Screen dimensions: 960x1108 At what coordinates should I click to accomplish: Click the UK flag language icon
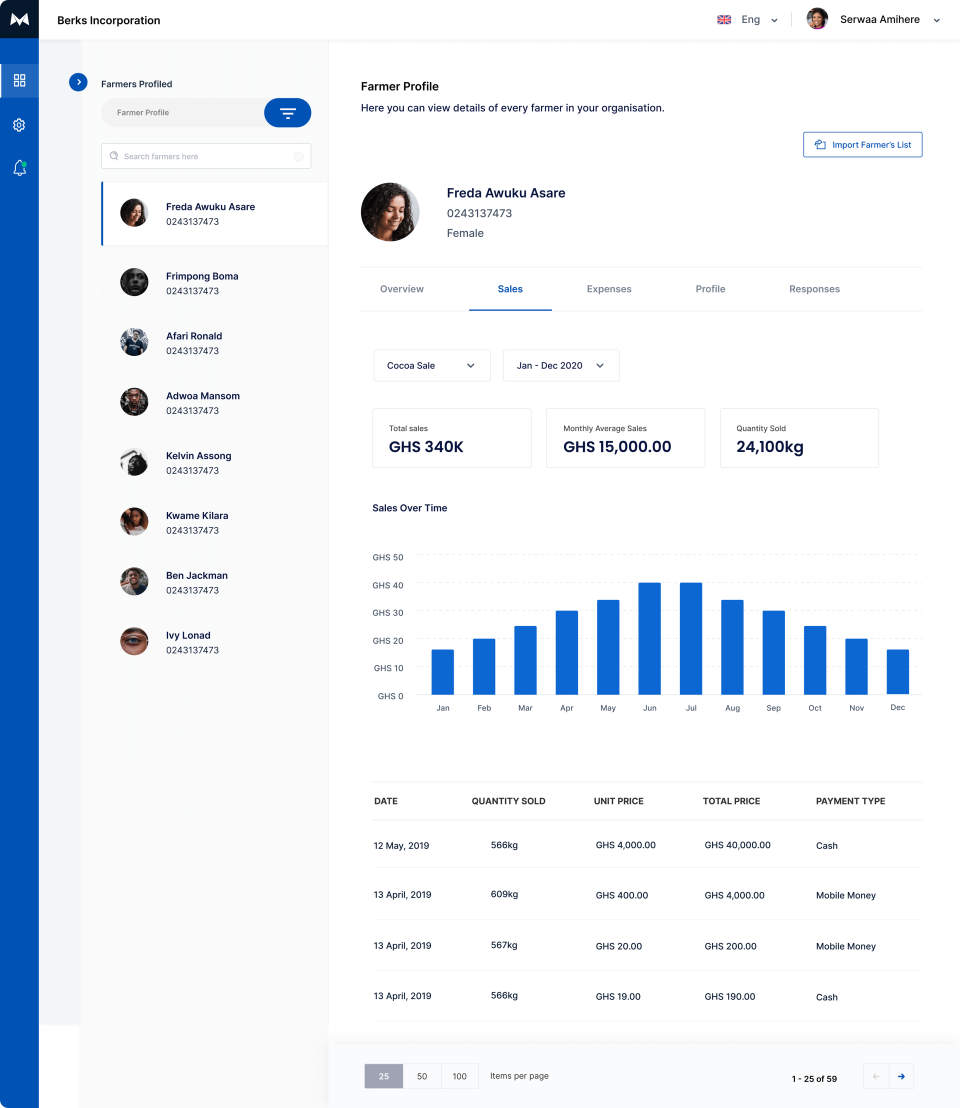(723, 18)
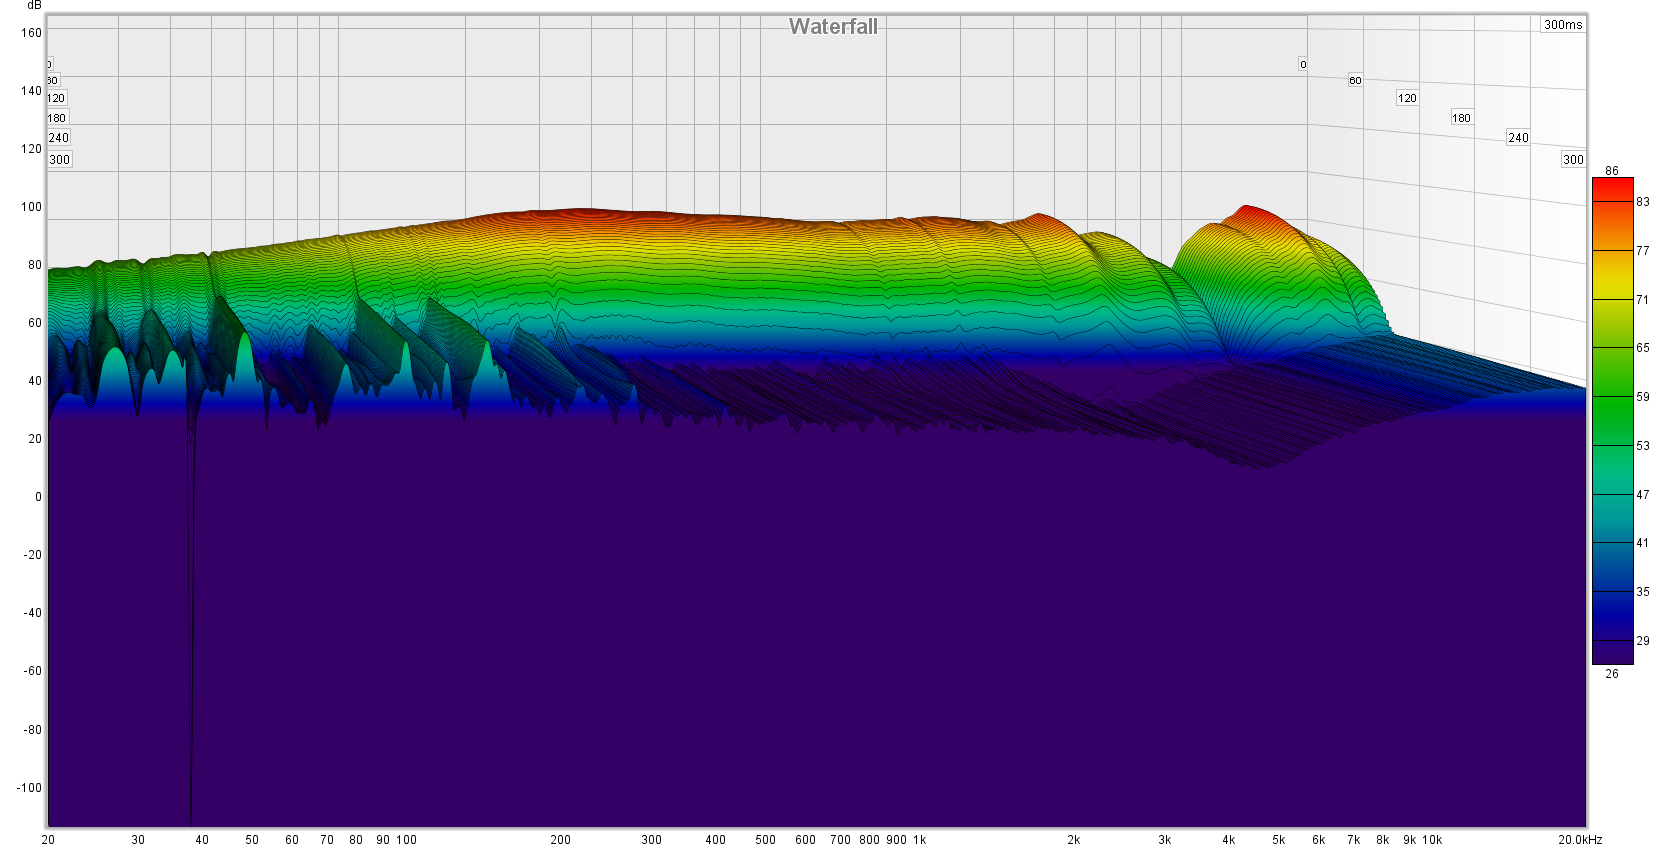Click the 300 time marker on right time axis

click(1573, 159)
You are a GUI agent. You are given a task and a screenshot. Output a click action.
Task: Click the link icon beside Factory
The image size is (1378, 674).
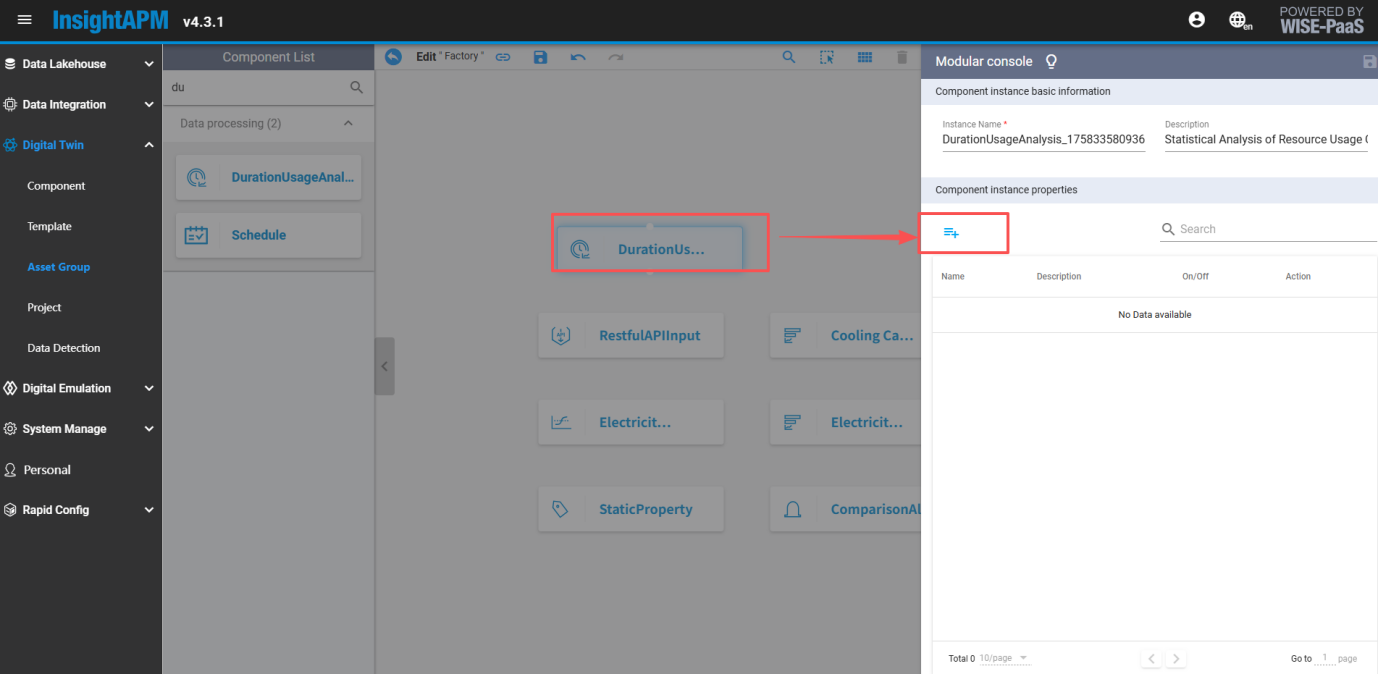(503, 57)
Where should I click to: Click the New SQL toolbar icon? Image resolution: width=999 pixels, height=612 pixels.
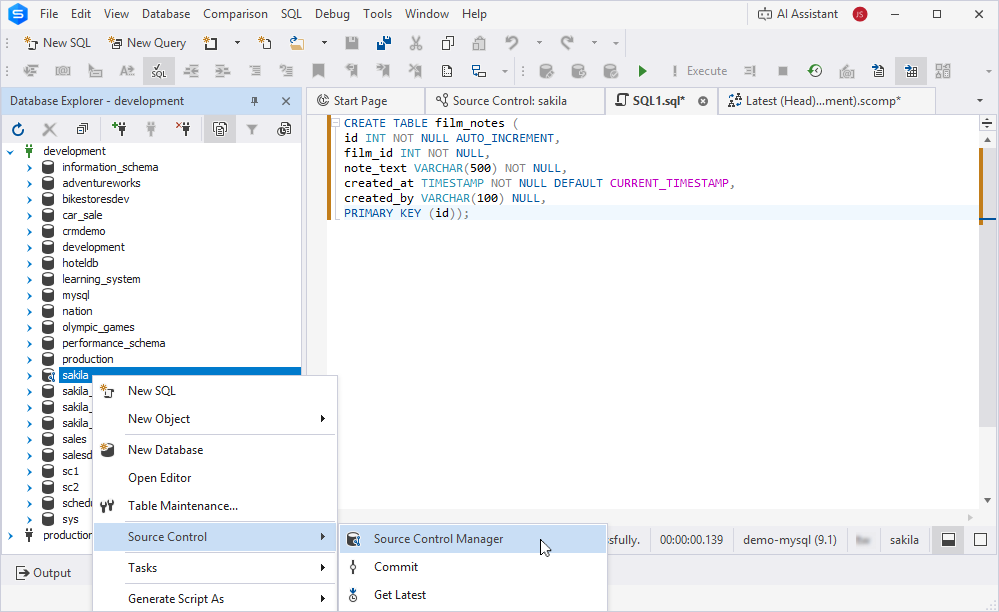point(57,43)
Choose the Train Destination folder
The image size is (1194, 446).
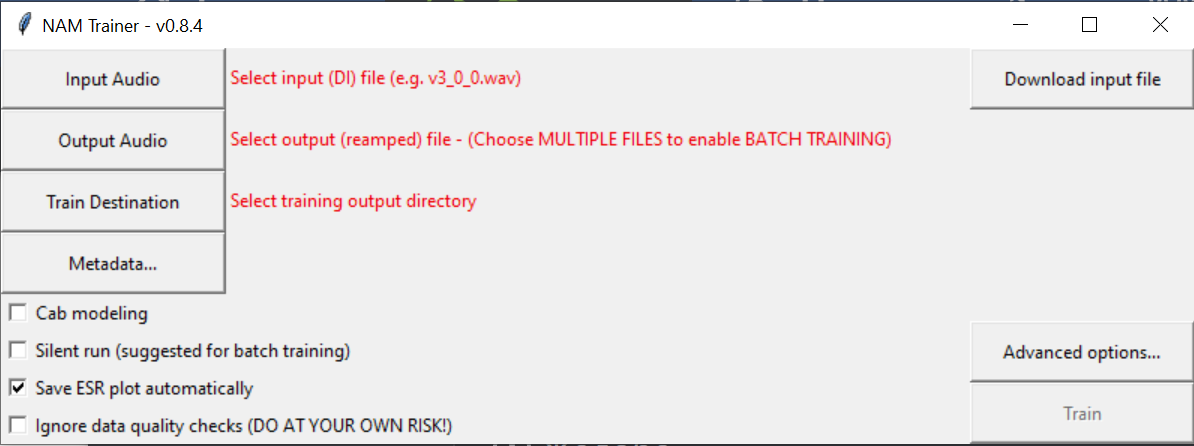pyautogui.click(x=113, y=202)
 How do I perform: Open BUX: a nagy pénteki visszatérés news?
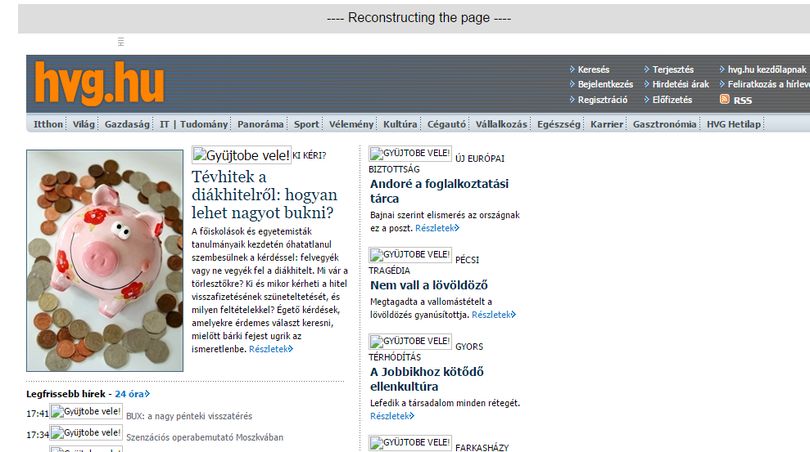[x=189, y=416]
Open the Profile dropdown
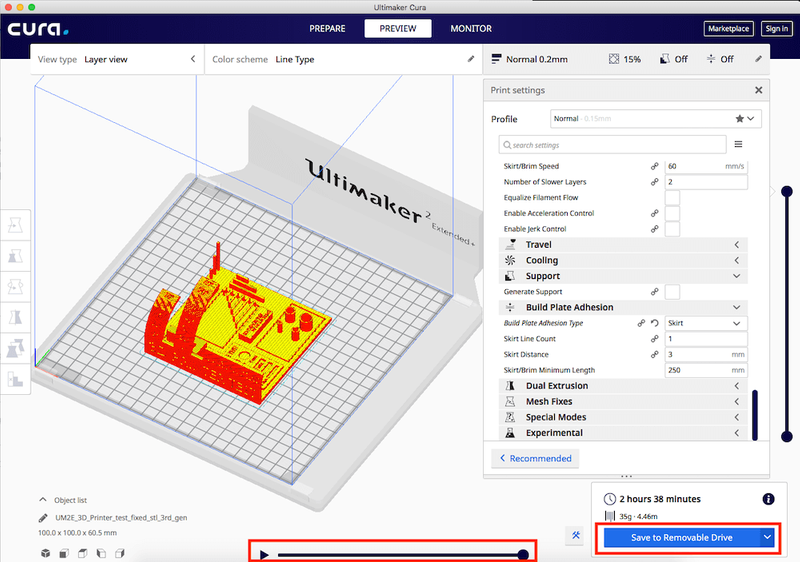800x562 pixels. [x=656, y=119]

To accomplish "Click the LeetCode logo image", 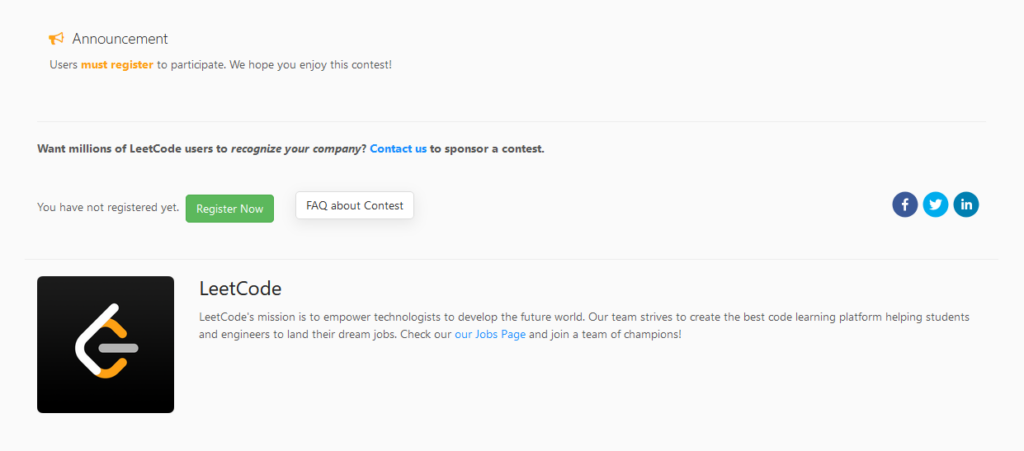I will (x=105, y=344).
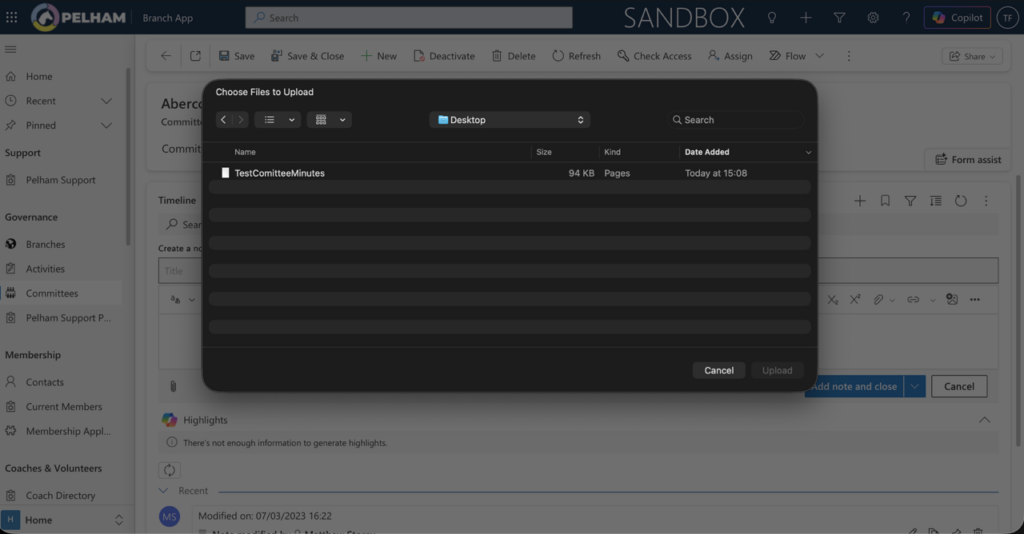Click the Copilot button
Viewport: 1024px width, 534px height.
(957, 17)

→ WHAT YOU SHOULD DO
Exactly the lines from the top of the listing through the line holding "Choose the Train Destination folder" should be repeated, with pictures left out.

→ SOLUTION FOR THIS PROBLEM
Screen dimensions: 960x1108 At what coordinates should I click to accomplish: Click the UK flag language icon
(723, 18)
Click the 300 time marker on right time axis

click(1573, 159)
You are a GUI agent. You are given a task and a screenshot. Output a click action.
Task: Click the link icon beside Factory
The image size is (1378, 674).
(503, 57)
Where should I click to: Click the New SQL toolbar icon? Image resolution: width=999 pixels, height=612 pixels.
point(57,43)
Choose the Train Destination folder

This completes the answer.